• TASK SET
a. According to the passage below on phosphorylation during mitotic exit, why was it possible to address the contribution of specific kinases to phosphosite regulation? Answer in one to three sentences.
b. Continue the passage below on phosphorylation during mitotic exit, starting after its last sentence.

• TEXT UNDER STUDY

_____

While phosphatases are thought to target broad spectrums of substrates, kinases display greater specificity during sequence motif recognition. This allowed us to address the contribution of specific kinases to phosphosite regulation during mitotic exit. Looking at all newly phosphorylated sites, a Polo-like kinase consensus motif (D/E/N)p(S/T) dominated early phosphorylated sites. Those sites often lost phosphorylation again at later times. NDR kinase Rxx(S/T) and Aurora kinase R(R/K)x(S/T) consensus motifs became phosphorylated in a second wave, many of which also declined towards the end of mitotic exit. Finally, CKII kinase consensus motifs Sxx(D/E) were phosphorylated late in anaphase and remained stable until the end of the experiment (Figure 2). Turning to substrate dephosphorylation also revealed kinase signatures. Full Cdk consensus sites (S/T)Px(K/R) were the first to be dephosphorylated in early anaphase, followed by minimal Cdk phosphosites. The majority of Polo consensus motifs started to become dephosphorylated only later (Figure 2). The special status of full Cdk consensus sites became further apparent when looking at the fraction of sites that are dephosphorylated. As we saw above, 11% of all phosphosites are dephosphorylated during mitotic exit. The fraction of dephosphorylated sites that match a minimal Cdk or a Polo consensus sites is also around 11%. Strikingly, over 60% of full Cdk sites are efficiently dephosphorylated during mitotic exit. This ascribes particular predictive power for cell cycle regulation to a full Cdk consensus motif.

_____

• Stored records
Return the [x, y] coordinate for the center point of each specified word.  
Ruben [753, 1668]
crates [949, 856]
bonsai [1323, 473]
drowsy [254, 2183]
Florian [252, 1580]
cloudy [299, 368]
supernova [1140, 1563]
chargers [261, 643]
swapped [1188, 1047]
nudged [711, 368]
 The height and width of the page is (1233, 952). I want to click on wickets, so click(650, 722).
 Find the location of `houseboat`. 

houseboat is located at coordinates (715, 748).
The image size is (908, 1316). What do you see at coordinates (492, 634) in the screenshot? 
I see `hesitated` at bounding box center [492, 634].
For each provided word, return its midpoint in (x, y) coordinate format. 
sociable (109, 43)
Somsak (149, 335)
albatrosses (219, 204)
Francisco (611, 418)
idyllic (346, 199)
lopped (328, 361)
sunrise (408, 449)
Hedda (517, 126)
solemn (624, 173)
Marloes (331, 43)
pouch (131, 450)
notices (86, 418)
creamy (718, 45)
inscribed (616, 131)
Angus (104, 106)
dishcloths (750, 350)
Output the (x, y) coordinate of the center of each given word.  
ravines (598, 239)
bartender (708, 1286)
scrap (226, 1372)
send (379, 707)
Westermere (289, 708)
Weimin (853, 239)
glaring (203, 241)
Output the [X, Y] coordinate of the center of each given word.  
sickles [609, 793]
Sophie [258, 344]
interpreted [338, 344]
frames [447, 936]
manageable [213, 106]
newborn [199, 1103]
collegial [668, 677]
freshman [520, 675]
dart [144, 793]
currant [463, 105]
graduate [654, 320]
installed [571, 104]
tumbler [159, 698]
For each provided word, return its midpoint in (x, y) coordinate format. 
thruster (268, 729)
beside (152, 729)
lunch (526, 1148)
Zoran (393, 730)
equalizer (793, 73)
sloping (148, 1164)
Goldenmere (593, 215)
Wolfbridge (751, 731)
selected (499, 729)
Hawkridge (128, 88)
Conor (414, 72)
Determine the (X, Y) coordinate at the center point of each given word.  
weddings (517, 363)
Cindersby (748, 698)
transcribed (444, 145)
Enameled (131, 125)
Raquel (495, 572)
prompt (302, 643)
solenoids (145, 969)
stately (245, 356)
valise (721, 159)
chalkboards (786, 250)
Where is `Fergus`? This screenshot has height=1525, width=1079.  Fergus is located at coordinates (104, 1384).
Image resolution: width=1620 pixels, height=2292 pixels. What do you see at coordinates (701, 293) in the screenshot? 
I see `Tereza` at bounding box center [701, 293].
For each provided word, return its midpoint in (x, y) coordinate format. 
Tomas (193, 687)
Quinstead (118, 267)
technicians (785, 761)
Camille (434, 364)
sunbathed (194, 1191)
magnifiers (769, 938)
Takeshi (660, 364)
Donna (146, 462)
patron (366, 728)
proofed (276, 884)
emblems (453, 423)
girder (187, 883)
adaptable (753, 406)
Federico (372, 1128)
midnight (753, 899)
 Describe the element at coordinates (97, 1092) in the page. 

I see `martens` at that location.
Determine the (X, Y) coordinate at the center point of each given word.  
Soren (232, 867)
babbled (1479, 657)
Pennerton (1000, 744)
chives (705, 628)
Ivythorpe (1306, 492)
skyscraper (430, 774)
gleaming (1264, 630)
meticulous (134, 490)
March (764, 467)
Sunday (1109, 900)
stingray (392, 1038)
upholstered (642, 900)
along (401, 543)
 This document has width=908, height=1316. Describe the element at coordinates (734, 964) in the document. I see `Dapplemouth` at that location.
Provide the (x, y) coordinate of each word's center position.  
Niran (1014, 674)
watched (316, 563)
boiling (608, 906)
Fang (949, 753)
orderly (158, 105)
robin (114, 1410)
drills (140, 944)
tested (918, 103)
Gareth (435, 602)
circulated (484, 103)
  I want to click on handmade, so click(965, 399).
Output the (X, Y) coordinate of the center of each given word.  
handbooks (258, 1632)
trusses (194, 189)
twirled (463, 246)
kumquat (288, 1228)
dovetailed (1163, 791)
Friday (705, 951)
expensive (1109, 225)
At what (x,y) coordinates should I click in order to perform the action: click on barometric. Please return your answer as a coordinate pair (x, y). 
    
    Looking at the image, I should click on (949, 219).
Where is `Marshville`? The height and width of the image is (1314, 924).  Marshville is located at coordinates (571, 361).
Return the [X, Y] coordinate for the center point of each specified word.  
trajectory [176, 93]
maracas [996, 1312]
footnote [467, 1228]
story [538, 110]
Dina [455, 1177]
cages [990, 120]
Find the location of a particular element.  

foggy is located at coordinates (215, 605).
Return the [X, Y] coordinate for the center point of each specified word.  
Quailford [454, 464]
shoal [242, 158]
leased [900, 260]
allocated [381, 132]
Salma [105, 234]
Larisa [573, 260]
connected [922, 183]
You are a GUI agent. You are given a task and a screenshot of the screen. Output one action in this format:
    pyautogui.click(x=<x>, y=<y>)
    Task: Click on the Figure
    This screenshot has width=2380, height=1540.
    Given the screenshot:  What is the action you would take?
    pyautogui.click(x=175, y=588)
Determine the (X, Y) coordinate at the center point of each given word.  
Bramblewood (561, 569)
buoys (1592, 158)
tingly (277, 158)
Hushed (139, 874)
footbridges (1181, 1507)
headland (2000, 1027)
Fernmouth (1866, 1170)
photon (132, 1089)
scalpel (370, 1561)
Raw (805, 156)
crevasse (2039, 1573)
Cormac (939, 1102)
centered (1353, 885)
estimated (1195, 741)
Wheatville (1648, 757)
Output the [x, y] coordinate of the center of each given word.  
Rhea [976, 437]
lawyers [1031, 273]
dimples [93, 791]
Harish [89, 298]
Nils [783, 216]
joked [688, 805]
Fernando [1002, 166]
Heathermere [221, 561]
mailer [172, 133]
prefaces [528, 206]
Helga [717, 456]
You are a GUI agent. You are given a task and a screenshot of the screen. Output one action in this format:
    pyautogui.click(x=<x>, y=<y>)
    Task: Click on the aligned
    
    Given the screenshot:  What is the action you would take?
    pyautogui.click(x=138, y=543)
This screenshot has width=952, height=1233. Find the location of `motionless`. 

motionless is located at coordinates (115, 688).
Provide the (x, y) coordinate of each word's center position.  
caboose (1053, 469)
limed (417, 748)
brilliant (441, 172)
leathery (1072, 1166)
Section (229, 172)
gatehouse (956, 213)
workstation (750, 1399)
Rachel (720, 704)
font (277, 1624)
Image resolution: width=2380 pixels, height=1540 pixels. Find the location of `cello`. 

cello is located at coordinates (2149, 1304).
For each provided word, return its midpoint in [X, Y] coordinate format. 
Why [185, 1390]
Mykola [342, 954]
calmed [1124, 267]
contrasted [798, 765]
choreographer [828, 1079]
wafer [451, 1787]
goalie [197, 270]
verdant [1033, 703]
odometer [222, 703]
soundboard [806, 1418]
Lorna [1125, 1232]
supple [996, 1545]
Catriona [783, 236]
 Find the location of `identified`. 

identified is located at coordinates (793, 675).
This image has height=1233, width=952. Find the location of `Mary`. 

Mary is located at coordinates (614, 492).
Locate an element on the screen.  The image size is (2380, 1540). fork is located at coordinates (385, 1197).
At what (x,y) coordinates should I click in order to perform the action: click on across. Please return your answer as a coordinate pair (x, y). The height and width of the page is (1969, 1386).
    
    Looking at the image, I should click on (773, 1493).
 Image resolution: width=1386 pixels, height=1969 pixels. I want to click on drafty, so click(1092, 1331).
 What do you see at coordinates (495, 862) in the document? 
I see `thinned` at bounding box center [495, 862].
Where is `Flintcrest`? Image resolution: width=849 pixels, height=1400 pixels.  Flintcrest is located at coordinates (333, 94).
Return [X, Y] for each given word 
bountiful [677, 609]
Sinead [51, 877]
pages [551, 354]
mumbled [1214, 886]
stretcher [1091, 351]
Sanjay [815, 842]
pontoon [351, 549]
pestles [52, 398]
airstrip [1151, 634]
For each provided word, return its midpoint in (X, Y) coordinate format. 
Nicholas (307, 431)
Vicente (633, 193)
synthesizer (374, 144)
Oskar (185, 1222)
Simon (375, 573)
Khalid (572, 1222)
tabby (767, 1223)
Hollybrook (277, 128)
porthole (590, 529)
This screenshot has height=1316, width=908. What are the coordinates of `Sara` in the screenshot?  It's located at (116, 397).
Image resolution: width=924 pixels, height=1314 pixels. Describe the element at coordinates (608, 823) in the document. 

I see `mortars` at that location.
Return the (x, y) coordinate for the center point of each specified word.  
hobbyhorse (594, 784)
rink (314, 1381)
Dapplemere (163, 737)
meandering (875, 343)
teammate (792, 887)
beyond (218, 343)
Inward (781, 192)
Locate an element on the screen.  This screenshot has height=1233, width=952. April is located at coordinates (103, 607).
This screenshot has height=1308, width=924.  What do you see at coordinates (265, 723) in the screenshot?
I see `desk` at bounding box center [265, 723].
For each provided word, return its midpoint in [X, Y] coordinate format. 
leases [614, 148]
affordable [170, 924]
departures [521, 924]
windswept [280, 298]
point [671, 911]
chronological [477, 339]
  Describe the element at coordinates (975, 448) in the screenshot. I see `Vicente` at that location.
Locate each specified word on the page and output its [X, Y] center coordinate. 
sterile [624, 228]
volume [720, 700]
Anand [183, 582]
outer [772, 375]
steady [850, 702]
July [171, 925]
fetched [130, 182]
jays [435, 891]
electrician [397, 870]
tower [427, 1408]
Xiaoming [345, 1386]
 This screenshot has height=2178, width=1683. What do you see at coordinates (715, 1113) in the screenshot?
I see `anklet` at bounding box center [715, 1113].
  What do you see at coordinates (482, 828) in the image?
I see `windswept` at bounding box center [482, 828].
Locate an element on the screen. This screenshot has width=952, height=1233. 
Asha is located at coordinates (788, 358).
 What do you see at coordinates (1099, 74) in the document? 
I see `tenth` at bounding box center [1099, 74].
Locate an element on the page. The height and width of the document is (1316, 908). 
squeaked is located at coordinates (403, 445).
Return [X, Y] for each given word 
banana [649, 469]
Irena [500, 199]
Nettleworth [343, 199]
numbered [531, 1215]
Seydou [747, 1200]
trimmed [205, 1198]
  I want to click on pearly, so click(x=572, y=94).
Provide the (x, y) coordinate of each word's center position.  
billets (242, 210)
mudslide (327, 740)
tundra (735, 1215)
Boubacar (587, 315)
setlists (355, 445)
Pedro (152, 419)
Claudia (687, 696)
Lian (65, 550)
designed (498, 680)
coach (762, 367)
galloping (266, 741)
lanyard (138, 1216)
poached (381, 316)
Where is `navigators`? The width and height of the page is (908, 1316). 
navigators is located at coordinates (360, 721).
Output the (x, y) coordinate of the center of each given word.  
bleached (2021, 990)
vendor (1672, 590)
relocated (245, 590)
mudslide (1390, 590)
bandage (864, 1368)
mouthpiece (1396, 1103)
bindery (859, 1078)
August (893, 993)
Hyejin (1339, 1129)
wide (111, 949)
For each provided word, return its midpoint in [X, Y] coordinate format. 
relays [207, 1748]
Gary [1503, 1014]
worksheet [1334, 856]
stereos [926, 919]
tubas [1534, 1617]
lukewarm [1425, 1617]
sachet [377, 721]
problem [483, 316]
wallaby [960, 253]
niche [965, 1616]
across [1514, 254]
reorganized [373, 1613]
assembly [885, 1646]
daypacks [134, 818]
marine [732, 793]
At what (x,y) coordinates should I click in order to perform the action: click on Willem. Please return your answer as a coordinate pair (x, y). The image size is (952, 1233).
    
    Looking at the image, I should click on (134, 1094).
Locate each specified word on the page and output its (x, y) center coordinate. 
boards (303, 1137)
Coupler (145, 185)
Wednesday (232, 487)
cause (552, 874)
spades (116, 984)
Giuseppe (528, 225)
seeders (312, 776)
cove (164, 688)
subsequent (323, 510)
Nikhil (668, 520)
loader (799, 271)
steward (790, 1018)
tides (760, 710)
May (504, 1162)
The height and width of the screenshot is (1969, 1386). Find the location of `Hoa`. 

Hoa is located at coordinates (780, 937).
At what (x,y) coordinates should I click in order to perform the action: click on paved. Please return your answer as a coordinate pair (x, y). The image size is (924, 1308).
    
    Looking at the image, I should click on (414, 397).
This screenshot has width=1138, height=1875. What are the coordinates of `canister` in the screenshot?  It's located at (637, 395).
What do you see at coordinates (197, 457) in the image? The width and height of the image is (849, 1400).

_____

• TASK ANSWERS
a. Kinases recognize sequence motifs with greater specificity, while phosphatases are thought to target broad spectrums of substrates. This specificity made it possible to address the contribution of specific kinases to phosphosite regulation during mitotic exit.

b.
FIGURE 2: Phosphoproteome dynamics during mitotic exit controlled by kinas-es. Scheme summarizing how kinases impact on both protein phosphorylation and dephosphorylation during mitotic exit. Phosphosites carrying Polo-like kinase consensus motifs are phosphorylated early during mitotic exit, followed by Aurora and NDR family kinases and finally casein kinase II (CKII) consensus motifs. In turn, phosphosites displaying a full Cdk consensus motif are dephosphorylated first, followed by minimal Cdk motifs and finally Polo-like kinase motifs.

–

Our results highlight the importance of kinases and their dynamic regulation in shaping the phosphorylation landscape during mitotic exit. Phosphomotif identities, distributed amongst the many regulated substrates, confer temporal input to their modification dynamics. The phosphorylation dynamics will be passed on to the biological processes that these substrates control. In the future, it will be important to delineate the contributions of cell cycle phosphatases to phosphoproteome dynamics during eukaryotic cell cycle progression.